L’homme assis dans le couloir

par Nicole ESQUIEU

L’Homme assis dans le couloir

de Marguerite Duras.

Mise en scène Alain Simon – Assistante Bénédicte Menissier -Lumière Syméon Fieulaine

avec Noëlie Giraud

Création 2020  du Théâtre des Ateliers

Avec L’homme assis dans le couloir de Marguerite Duras, le Théâtre des Ateliers poursuit son travail sur la parole limite en proposant la création avec Noëlie Giraud de ce texte radical et poétique dans une mise en scène d’Alain Simon.

dossier Duras L’Homme assis dans le couloir

Noëlie Giraud, répétition 20 février 2020

Les textes de certains auteurs sont comme des pays à découvrir.
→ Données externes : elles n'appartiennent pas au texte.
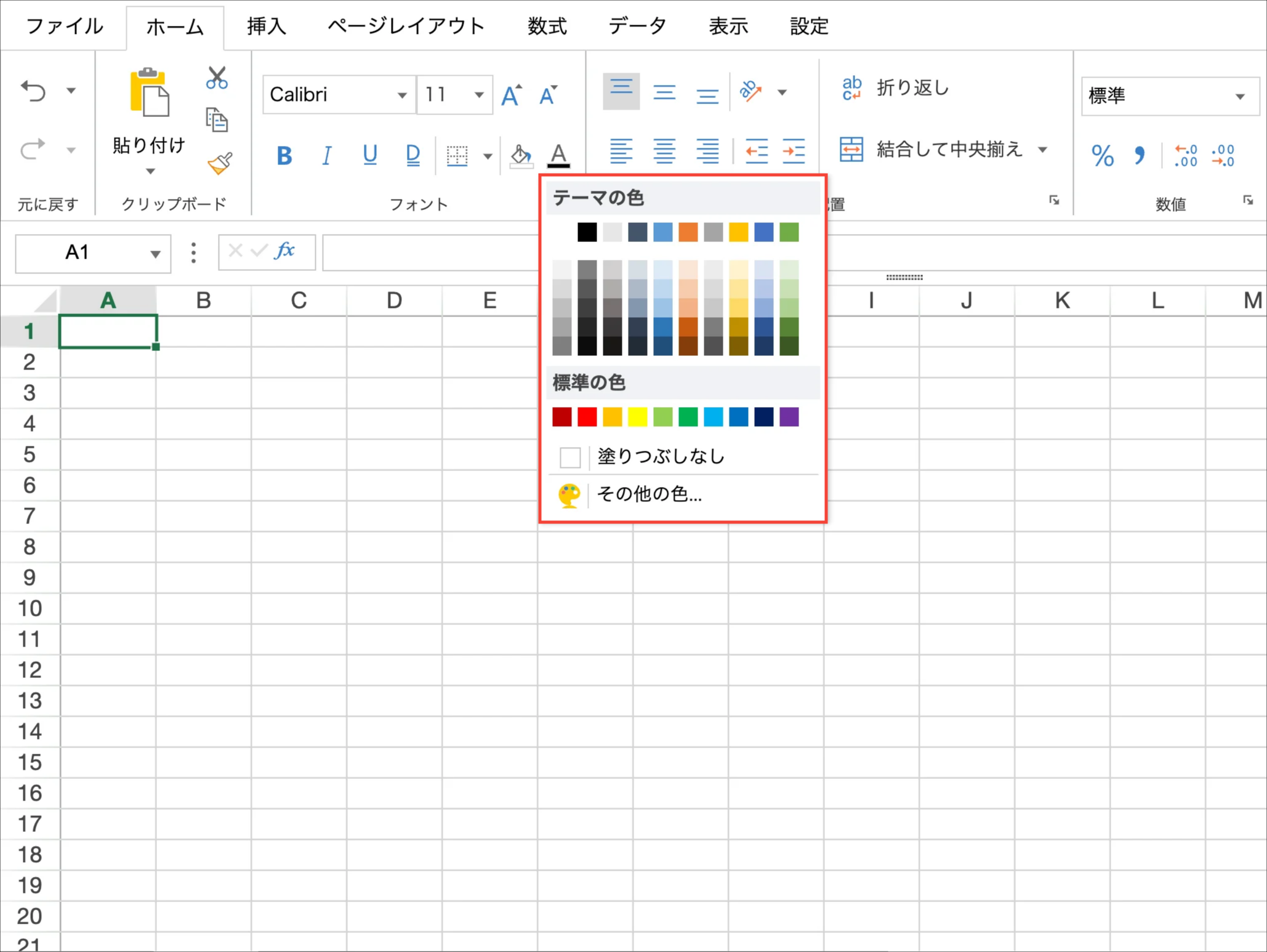Toggle underline formatting
Screen dimensions: 1267x952
tap(369, 155)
Il faut y aller équipé des moyens du théâtre. Car le théâtre, nous le pensons, est un bathyscaphe qui permet d’explorer les profondeurs d’une œuvre. Ce n’est pas facile, ces pays ont une langue qui, même si elle ressemble à la nôtre, détient une singularité qui mérite un apprentissage. C’est le cas pour L’homme assis dans le couloir de Marguerite Duras, texte peu connu, sans doute en raison de sa complexité. Cette langue poétique avec une dimension érotique  et violente étonne. L’équipe de création est partie à l’aventure en expérimentant ce texte et les spectateurs sont conviés à voir les résultats de ses investigations. Nous aimons ce texte, c’est notre point de départ et notre parti pris est de tenter de savoir pourquoi, en partageant avec le public nos notes de voyage sous la forme de ce spectacle. Alain Simon

Du jeudi 5 au mercredi 11 mars à 20h30, dimanche 8 à 18h

 

 

 

Anne Randon a publié ce texte le lundi 9 mars :

L’HOMME ASSIS DANS LE COULOIR, de Marguerite Duras.
Mise en scène d’Alain Simon

Étrangeté d’une parole qui s’élève sur la scène du théâtre des Ateliers, entre ombre et lumière. “L’écrit vient d’ailleurs, d’une autre région que celle de la parole orale. C’est une parole d’une autre personne qui, elle, ne parle pas.” disait Marguerite Duras. Les mots qui surgissent ont cette musique singulière qui n’appartient ni l’oralité ni à l’écriture. Parole incarnée puisque portée par la comédienne Noëlie Giraud, qui lui donne le grain profond de sa voix, la présence aussi forte que sobre de son corps – mais aussi désincarnée, par la distance presque clinique et cependant habitée avec laquelle elle raconte. Plateau nu, vivant pourtant, au gré des flux de conscience, du kaléidoscope des perceptions que déploie le texte, des déplacements de cette femme dont le corps, la voix, se modifient au gré de ses points de vue, dans une indétermination qui ouvre les portes de l’imaginaire : le paysage décrit relève-t-il du réel ou de l’univers mental ? La scène narrée appartient-elle au présent, au passé, au fantasme ? Et ce regard qui fait exister le couple, n’est-ce pas à la fois celui d’une narratrice-voyeuse, celui de l’amoureuse engagée dans l’étreinte sexuelle, celui de l’écrivain qui, au nom de toutes les femmes, fait entendre la voix du désir ? Récit de irreprésentable, ces fragments d’une narration éclatée, à l’image du morcellement des corps en jeu, sont autant de variantes autour d’une même scène, comme autant de vagues successives qui tentent d’approcher le mystère de la jouissance. À travers la parole d’une femme, ils osent dire, telle une brûlure glacée, le rapport intime entre le sexe et la violence, le plaisir et la douleur, dire la perte de soi dans l’expérience spirituelle de l’union avec le monde. Dans cette exploration des zones obscures de l’humain, Noëlie Giraud apporte sa générosité et sa rigueur, se tenant fermement sur une ligne d’équilibre entre l’engagement et la retenue, la seule qui puisse concilier la crudité du langage et sa qualité poétique, la seule qui puisse donner à une expérience personnelle une portée universelle.

 

Pierre Le Borgne a assisté à la séance du 10 mars :

L’Homme assis dans le couloir – Marguerite Duras

« Parole limite » dit la note de présentation du Théâtre des Ateliers en parlant de ce texte,  mis en scène par Alain Simon et magistralement interprété par Noëlle Giraud. 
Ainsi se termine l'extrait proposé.